Seeing Brain Function, Not Just Structure

"Most of our imaging techniques are oriented toward the anatomy of the body," Phelps explained. "For example, the major techniques used to make a diagnosis are CAT scan [computer-assisted tomography] and NMR [nuclear magnetic resonance]. They look at the structure of the brain and make a diagnosis based upon alterations in that structure. So there's a fundamental issue about an anatomical diagnosis vs. one based upon biology. If you ask anybody which is better for looking at disease - structure or biology - they'll all say biology.

"The way that PET works," Phelps continued, "is that the fuel your brain runs on is a simple sugar - glucose. It generates more than 95 percent of the ATP [adenosine triphosphate], the energy that allows the brain to function. What the PET scan of glucose metabolism does is look at the ability of the brain to function energetically. Or examine it when it fails. In effect, it replaces the postmortem autopsy.

"There are several key issues in drug discovery clinical testing," Phelps went on. "First of all, make sure you have a population of the disease you think you do. You need an accurate way not only to detect Alzheimer's, but also to characterize its stages. PET identifies AD at its earliest stages, separating it away from all the other organic dementias, and also from normal aging. It gives you a highly enriched population, so you know it's really AD and you know what stage it's in."

Phelps is senior author of a paper in today's Proceedings of the National Academy of Sciences (PNAS), dated May 23, 2000, titled: "Cerebral metabolic and cognitive decline in persons at genetic risk of Alzheimer's disease." Its first author is psychiatrist Gary Small, director of the UCLA Center on Aging. Five years ago, he and his co-workers conducted a study of the APOE-4 genetic risk factor and PET-imaged cerebral glucose metabolism in AD relatives at risk for the familial form of the disease. Of 912 people who volunteered, they selected 38 participants, ages 40 to 85, from 15 families. (See BioWorld Today, March 23, 1995, p. 1.)

"What we did in the present PNAS study," Small told BioWorld Today, "was to replicate what we found in 1995. Namely, that middle-aged people with the genetic risk for AD have lower parietal [cerebral cortex gray matter] brain metabolism than those without the APOE-4 genetic risk. We extended those findings to other brain regions - the posterior cingulate and temporal region," Small went on, "but even more important is that we followed 20 subjects over a two-year period, repeating the PET scans.

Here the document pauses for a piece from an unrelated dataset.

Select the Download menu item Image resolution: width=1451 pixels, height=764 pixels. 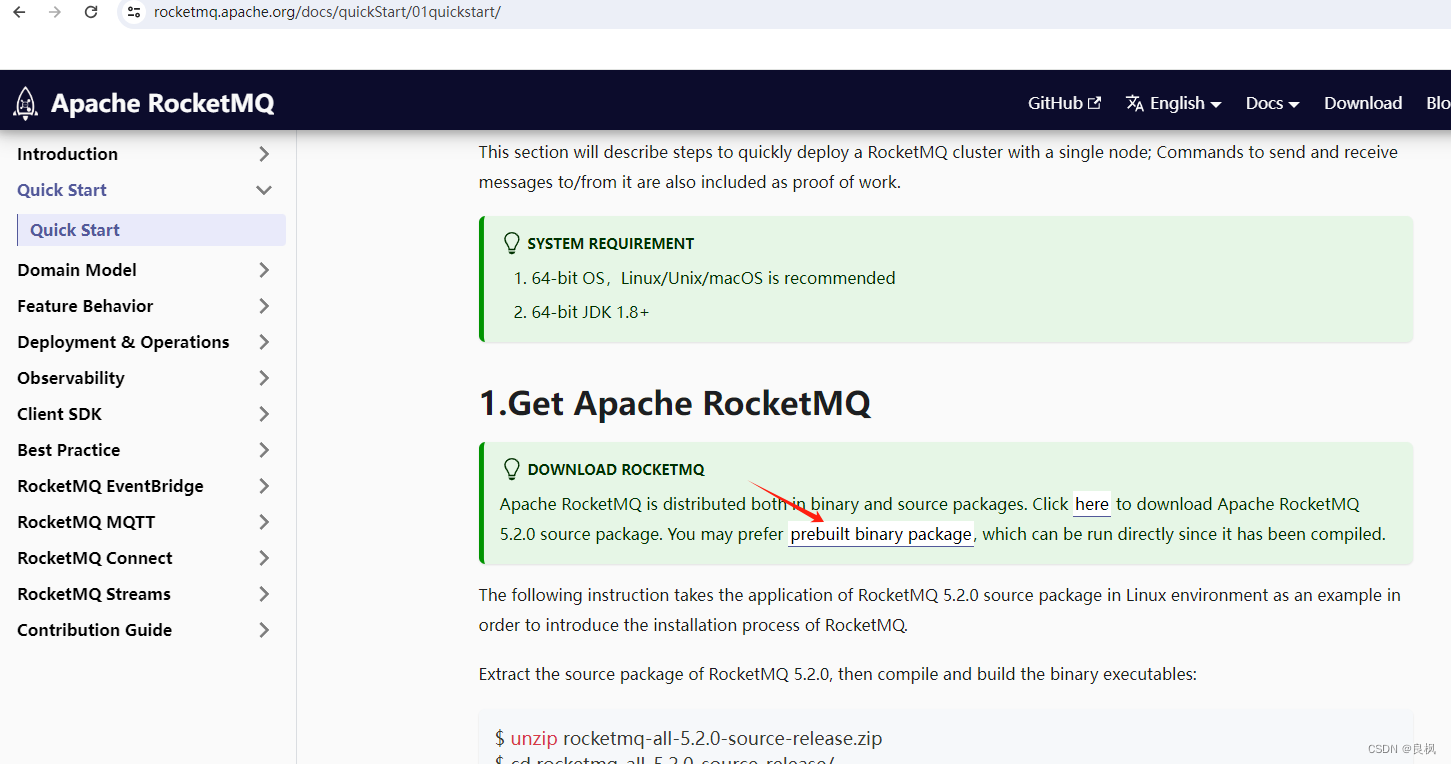[1362, 102]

What was remarkable in this follow-up study was that of the 10 people with the AD genetic risk gene, all 10 showed observable decline in lateral, temporal and parietal brain metabolism."

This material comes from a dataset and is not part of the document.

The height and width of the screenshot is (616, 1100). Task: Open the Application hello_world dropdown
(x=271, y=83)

New Treatment-Testing Strategy Takes Off

"These are the areas of the brain that are affected by AD early on in the disease course," Small pointed out. "The degree of brain function decline was such that we now have a strategy to test new treatments aimed at preventing age-related memory decline, and AD.

"What that means," Small explained, "is that we looked at the extent of decline in these people, and made a mathematically based calculation on how good we thought our drug is going to be compared to placebo, then we calculated that we would need only 40 subjects over a two-year period to see if this compound actually works.

"So it brings us to a new era of preclinical drug development," he continued." Right now a national study is under way, looking at people with mild cognitive impairment and testing whether a cholinesterase inhibitor such as Arecept or vitamin E is more effective than placebo in preventing the incidence of AD. To do those studies investigators needed hundreds of subjects, who are generally hard to find, and the studies are done in multiple centers throughout this country.

"Now we can do such a study in a single site. And actually, we've started it. We've got a new UCLA memory clinic, and the last few weeks we've begun a study looking at the new anti-inflammatory drug Celebrex to see if it prevents brain-function decline. We're using genetic risk and PET imaging as our baseline measures, and PET as the primary outcome measure."